We save the clusters computed; this is called a single iteration. We redo the selection of random genomes, computation of signature families, and computation of signature clusters (added to a growing set), until we have completed the requested number of iterations (in our example, we specified “2”).
Thus, we build up a collection of signature clusters recorded in the designated output directory. If you look in the file related.signature.clusters in this directory, you will see something like the following, showing the family pairs found and how many times each pair occurs.
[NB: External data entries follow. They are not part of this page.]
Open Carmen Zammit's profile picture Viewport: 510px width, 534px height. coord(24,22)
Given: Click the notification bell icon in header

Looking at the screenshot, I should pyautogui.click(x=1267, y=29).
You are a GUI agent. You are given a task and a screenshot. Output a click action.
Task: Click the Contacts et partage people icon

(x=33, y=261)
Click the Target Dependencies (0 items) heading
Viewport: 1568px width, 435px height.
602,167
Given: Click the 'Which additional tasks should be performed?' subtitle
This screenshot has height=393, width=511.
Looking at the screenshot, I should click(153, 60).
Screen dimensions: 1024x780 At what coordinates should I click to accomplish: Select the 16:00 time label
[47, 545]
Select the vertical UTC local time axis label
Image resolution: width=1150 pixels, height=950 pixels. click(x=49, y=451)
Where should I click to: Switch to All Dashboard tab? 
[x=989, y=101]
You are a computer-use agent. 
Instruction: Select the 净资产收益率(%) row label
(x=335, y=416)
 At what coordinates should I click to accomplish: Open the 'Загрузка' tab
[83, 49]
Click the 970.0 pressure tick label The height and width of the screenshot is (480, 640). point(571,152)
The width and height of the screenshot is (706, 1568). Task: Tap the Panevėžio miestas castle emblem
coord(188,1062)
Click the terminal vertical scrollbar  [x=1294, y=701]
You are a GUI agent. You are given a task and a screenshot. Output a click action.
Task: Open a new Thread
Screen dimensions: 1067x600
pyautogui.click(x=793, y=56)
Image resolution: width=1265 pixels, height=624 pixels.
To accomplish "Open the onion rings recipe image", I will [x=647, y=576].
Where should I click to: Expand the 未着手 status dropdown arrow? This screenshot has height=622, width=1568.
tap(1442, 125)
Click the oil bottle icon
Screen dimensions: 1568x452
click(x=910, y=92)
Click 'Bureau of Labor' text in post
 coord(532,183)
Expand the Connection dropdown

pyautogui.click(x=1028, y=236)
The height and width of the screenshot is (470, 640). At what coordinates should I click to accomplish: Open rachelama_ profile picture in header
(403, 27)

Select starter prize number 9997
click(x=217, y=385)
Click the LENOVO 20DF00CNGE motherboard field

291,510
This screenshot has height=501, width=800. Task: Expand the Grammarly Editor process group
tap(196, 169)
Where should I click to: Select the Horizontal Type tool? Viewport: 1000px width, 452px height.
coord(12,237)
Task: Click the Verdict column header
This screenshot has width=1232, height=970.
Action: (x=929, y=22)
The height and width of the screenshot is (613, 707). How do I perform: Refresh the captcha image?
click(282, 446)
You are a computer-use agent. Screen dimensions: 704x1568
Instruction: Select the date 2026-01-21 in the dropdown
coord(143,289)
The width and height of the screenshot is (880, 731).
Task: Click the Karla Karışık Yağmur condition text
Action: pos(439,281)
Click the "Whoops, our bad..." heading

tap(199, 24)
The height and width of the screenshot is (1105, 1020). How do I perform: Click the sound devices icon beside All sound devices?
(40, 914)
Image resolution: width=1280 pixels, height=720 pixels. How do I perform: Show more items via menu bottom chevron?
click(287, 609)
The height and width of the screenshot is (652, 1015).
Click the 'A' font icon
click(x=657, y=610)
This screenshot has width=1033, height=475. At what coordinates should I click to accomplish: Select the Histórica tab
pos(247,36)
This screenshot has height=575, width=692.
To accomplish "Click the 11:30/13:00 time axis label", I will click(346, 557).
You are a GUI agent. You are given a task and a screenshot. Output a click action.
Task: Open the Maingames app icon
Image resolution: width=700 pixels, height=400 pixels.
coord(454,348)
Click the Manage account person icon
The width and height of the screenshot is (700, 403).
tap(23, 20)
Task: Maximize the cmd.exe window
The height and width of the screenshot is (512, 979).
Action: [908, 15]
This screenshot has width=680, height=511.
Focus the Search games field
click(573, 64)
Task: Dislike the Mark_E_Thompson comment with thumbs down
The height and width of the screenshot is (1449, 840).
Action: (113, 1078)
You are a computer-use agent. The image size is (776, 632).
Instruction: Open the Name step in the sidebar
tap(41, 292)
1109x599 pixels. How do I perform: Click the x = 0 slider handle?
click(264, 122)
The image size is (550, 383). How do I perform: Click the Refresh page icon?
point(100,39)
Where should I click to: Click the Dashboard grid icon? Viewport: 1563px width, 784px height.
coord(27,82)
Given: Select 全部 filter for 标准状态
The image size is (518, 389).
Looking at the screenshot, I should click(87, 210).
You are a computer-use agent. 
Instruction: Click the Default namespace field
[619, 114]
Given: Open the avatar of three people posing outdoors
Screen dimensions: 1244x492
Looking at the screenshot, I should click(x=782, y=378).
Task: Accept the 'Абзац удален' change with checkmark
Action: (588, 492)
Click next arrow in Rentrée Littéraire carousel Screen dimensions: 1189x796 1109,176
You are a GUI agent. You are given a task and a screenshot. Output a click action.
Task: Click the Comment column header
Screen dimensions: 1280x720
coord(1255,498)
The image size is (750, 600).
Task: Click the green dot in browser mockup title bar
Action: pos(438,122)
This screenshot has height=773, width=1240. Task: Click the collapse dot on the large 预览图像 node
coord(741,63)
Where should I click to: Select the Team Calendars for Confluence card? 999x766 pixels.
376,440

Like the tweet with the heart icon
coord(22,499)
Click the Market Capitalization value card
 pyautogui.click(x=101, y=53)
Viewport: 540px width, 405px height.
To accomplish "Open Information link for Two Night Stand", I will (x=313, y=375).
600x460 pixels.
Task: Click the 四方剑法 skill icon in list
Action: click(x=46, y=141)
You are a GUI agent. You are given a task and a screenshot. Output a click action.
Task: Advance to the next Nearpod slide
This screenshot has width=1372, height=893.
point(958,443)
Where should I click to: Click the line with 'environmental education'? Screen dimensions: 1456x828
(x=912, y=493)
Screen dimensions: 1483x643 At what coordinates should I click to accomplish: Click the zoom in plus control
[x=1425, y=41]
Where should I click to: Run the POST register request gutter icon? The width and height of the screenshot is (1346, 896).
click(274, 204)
PGF_00091842 PGF_02991161 106 PGF_03507811 PGF_03520364 75 PGF_00422632 PGF_03520364 75 PGF_00018136 PGF_00059826 59 PGF_00059826 PGF_03510607 57 PGF_00061508 PGF_03507845 55 PGF_00031781 PGF_03498768 52 PGF_03507845 PGF_03520364 50 PGF_00413443 PGF_02239557 48 PGF_00423533 PGF_03512306 46 PGF_03504450 PGF_03507868 45 PGF_00006421 PGF_00341140 44 PGF_00795056 PGF_03499087 43 PGF_00011284 PGF_00011285 41 PGF_00053076 PGF_00221701 41
In the next section, we will show how to put these results in a more useful form.
Looking at the Results¶
To look at the computed signature clusters, use something like
p3-format-results -d Strep | p3-aggregates-to-html >clusters.html
The results will look something like this:
If you click on the feature ID, you will be taken to the Patric Feature Page for that feature:
If you click the circled C on a feature, you will see a “Compare Regions” screen centered on that feature, like this:
If you click on a family id, you will be taken to a Patric Family Page:
We have implemented a tool that, given two sets of genomes, will compute the signature clusters that occur (or tend to occur) in genomes from one set but not in genomes from the other. The sets of genomes are taken from the current release of the BV-BRC database.
We have illustrated one intended use: finding the signature clusters that distinguish a species from other species within a phylogenetic context (the genus).
There are others that you might try. For example, if you wanted to find which EC numbers occur in clusters of signature families for Streptococcus pneumonia, but not in Streptococcus pyogenes, you should be able to locate these (as well as those that occur in S.pyogenes, but not in S.pneumo).